Wenige Monate nach dieser Grundsatzentscheidung, am 25. April 2002, beschlossen die Parlamentarier dann die gesetzliche Verankerung der Stichtagsregelung. Nach dem damals verabschiedeten Stammzellgesetz durften nur solche embryonale Stammzellen nach Deutschland importiert werden, die bereits am 1. Januar 2002 vorhanden waren.

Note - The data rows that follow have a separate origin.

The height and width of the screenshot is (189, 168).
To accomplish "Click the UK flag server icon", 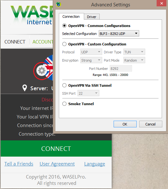I will point(49,68).
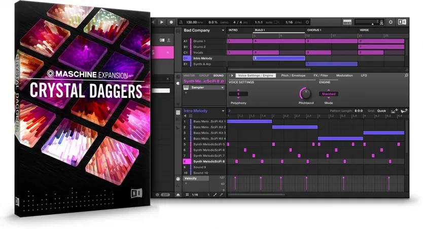Viewport: 423px width, 229px height.
Task: Click the Record button in transport
Action: click(x=171, y=22)
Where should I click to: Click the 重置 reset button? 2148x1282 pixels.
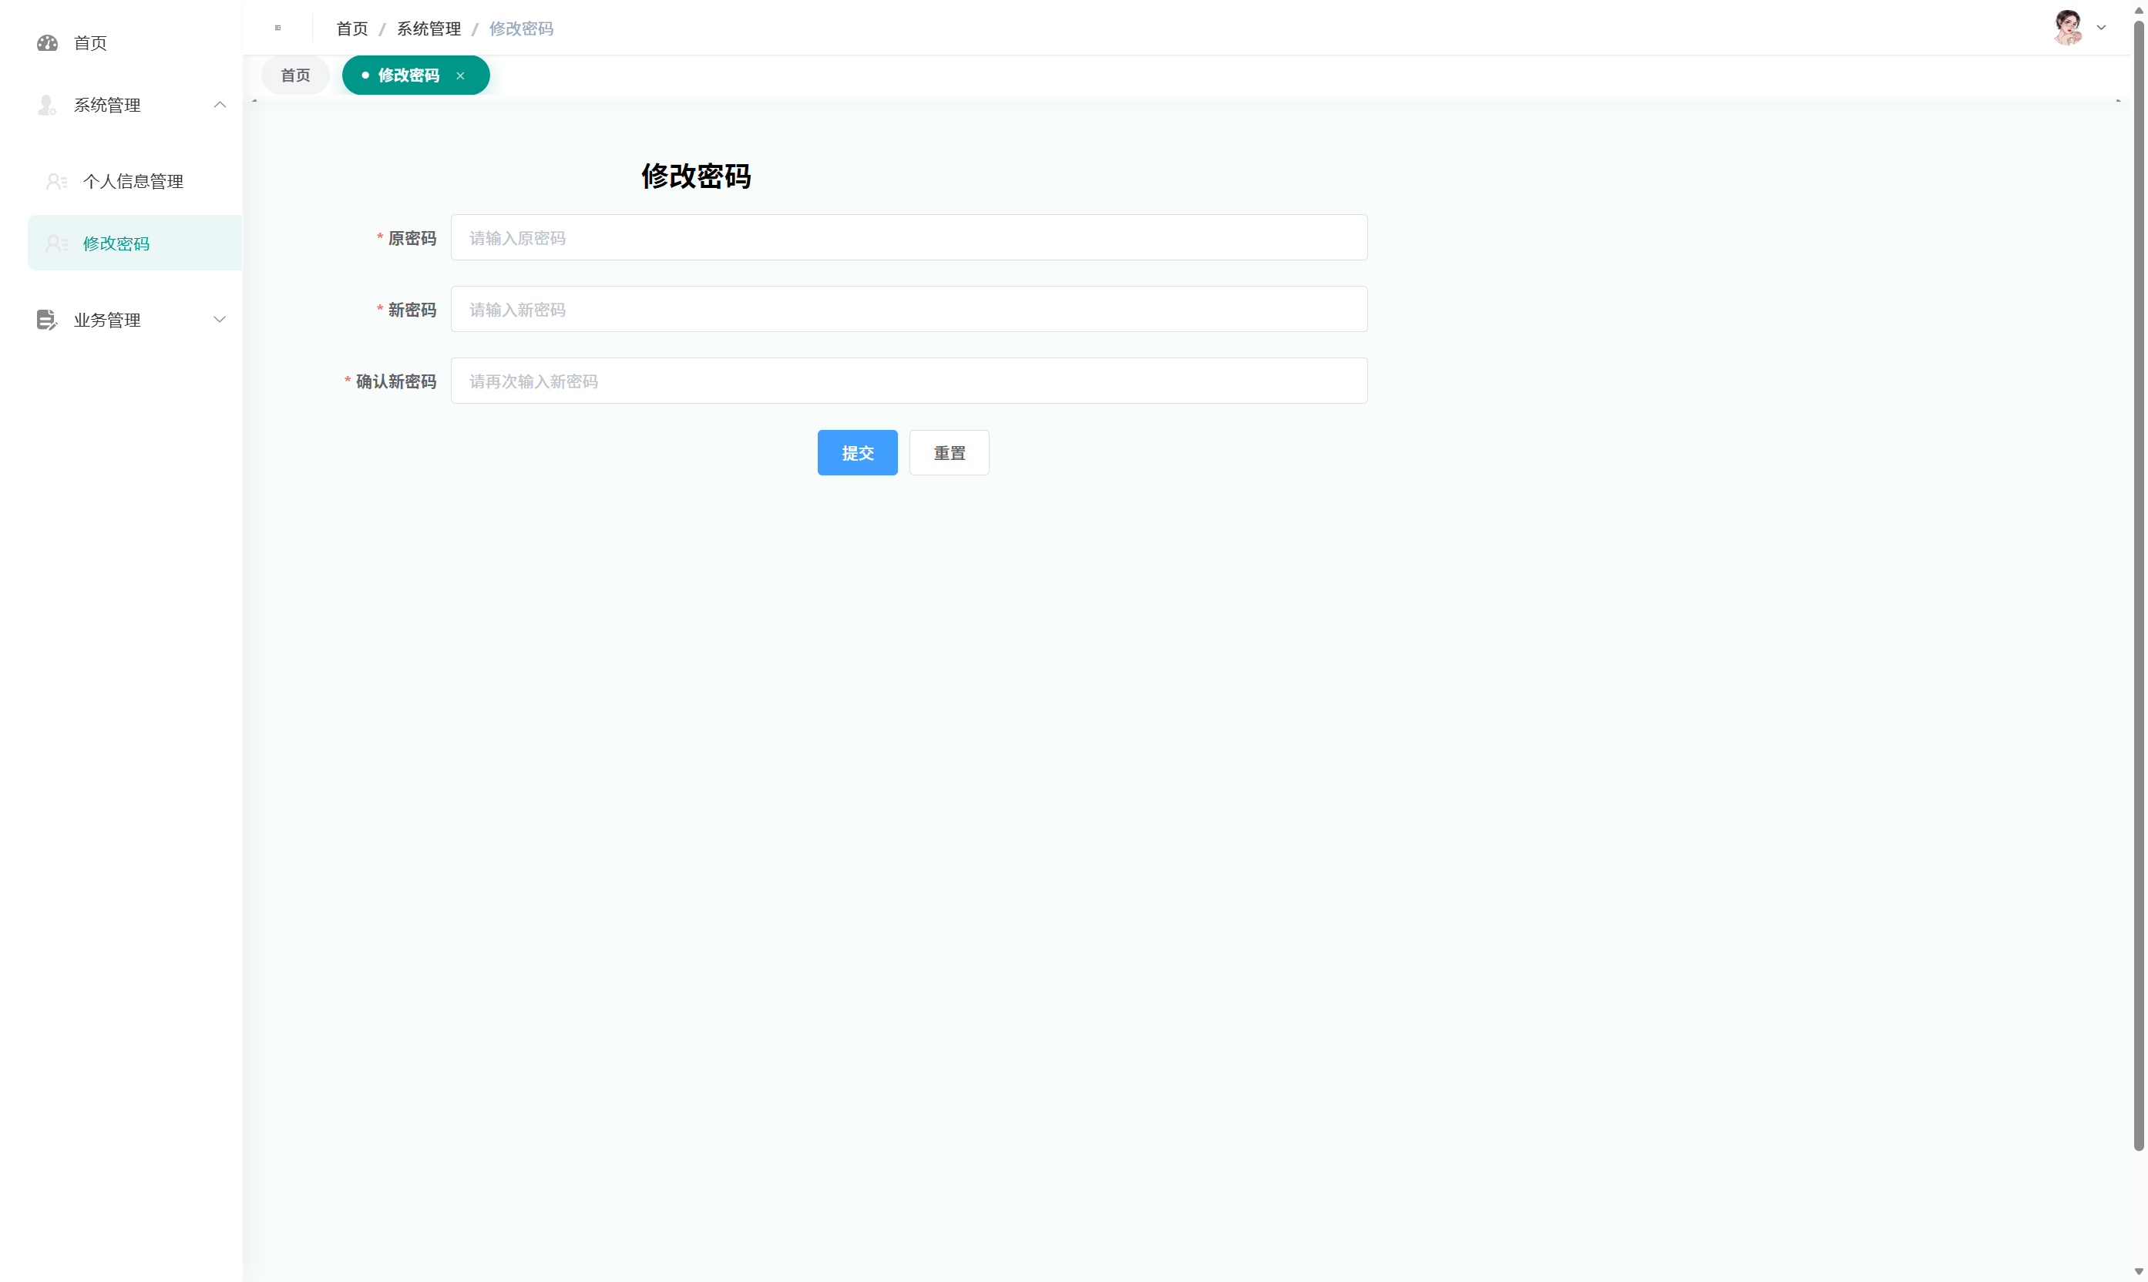(949, 452)
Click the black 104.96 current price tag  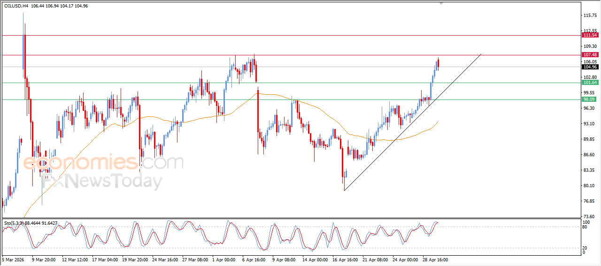click(590, 67)
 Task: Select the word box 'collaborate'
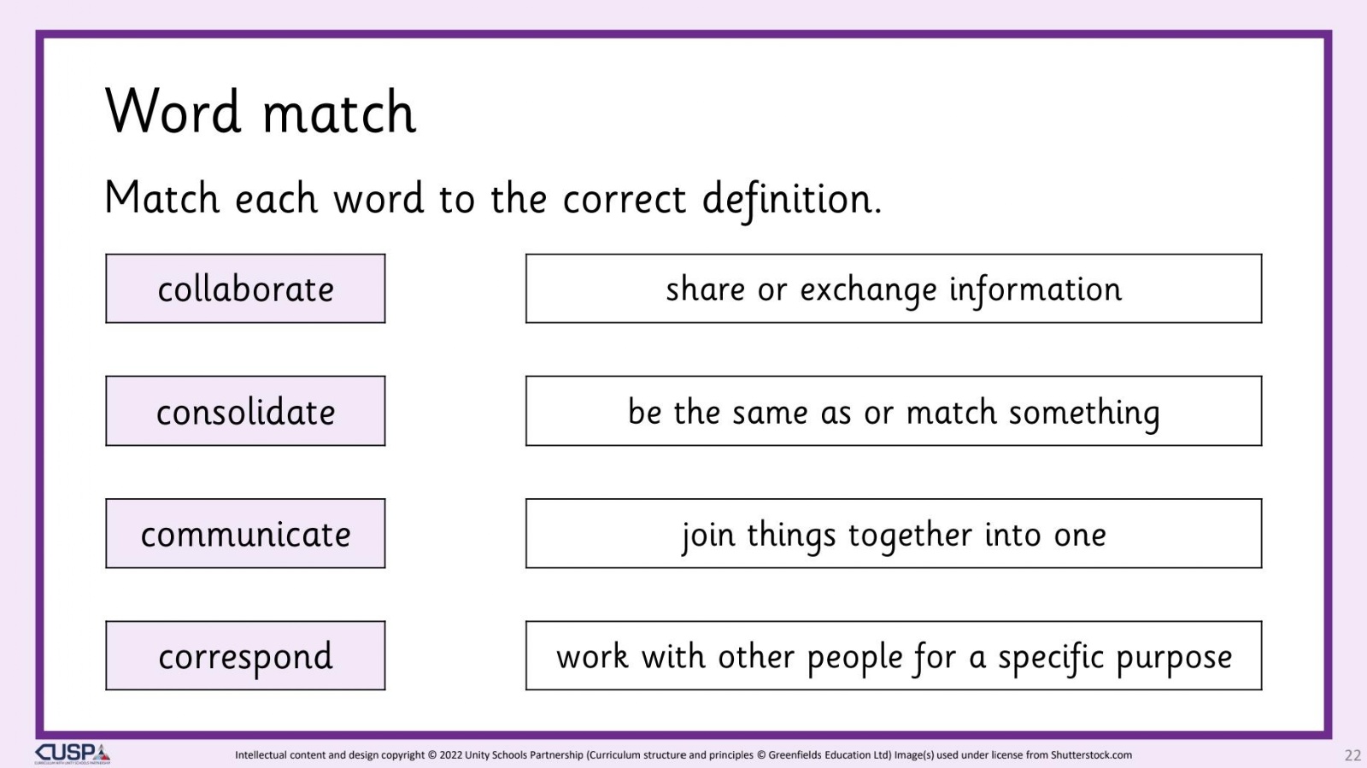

Die Regelung hielt sechs Jahre; dann kam das Thema erneut auf der Tagesordnung des Bundestages, da nach Angaben der Wissenschaft mit den verwendeten Zelllinien in Deutschland in absehbarer Zeit nicht mehr hätte gearbeitet werden können. So standen am 11. April 2008 wieder mehrere Vorlagen fraktionsübergreifender Abgeordnetengruppen zur Abstimmung: Eine Gruppe um Ulrike Flach, Katherina Reiche und den SPD-Parlamentarier Rolf Stöckel forderte in ihrem Gesetzentwurf (16/7982 (neu)) die Streichung des Stichtages mit der Folge einer Freigabe der Forschung mit importierten embryonalen Stammzellen; er wurde mit 443 Nein-Stimmen bei 126 Ja-Stimmen abgelehnt. Das gleiche Schicksal erfuhr der Gesetzentwurf einer Gruppe um den CDU-Abgeordneten Hubert Hüppe (16/7983), der auf ein ausnahmsloses Verbot dieser Forschung abzielte und von 118 Parlamentariern befürwortet, aber von 442 abgelehnt wurde.

Stichtag verschoben

Während ein Antrag von Abgeordneten um Priska Hinz (Grüne) und Julia Klöckner (CDU) vorsah, den 2002 beschlossenen Stichtag beizubehalten (16/7985 (neu)), wurde mit dem Gesetzentwurf einer Gruppe um René Röspel (SPD) und Ilse Aigner (CSU) vorgeschlagen, den Stichtag auf den 1. Mai 2007 zu verschieben (16/7981). Diese Vorlage unterstützte auch Bundesforschungsministerin Annette Schavan (CDU), die die Schlussdebatte eröffnete. Sie halte die Verschiebung für verantwortbar, "um den schmalen Korridor für die Forschung zu erhalten", sagte Schavan. Dabei gehe es ihr vor allem um jene Forschergruppen, die mit ihrer Arbeit dazu beitrügen, "dass wir dauerhaft zu einer Stammzellforschung kommen können, die ohne den Verbrauch menschlicher Embryonen (...) auskommt".

Während Schavan für eine "Weiterentwicklung" des Stammzellgesetzes von 2002 warb, wandte sich dessen Co-Autorin Böhmer entschieden gegen eine Verschiebung des Stichtages: "Wenn der Bedarf einmal Grund für eine Verschiebung ist, kann er es auch ein zweites und drittes Mal sein. Dann sind wir auf der schiefen Ebene", betonte Böhmer. Diesmal blieb sie mit ihrer Position in der Minderheit: Mit 346 von 580 Stimmen beschloss der Bundestag den neuen Stichtag.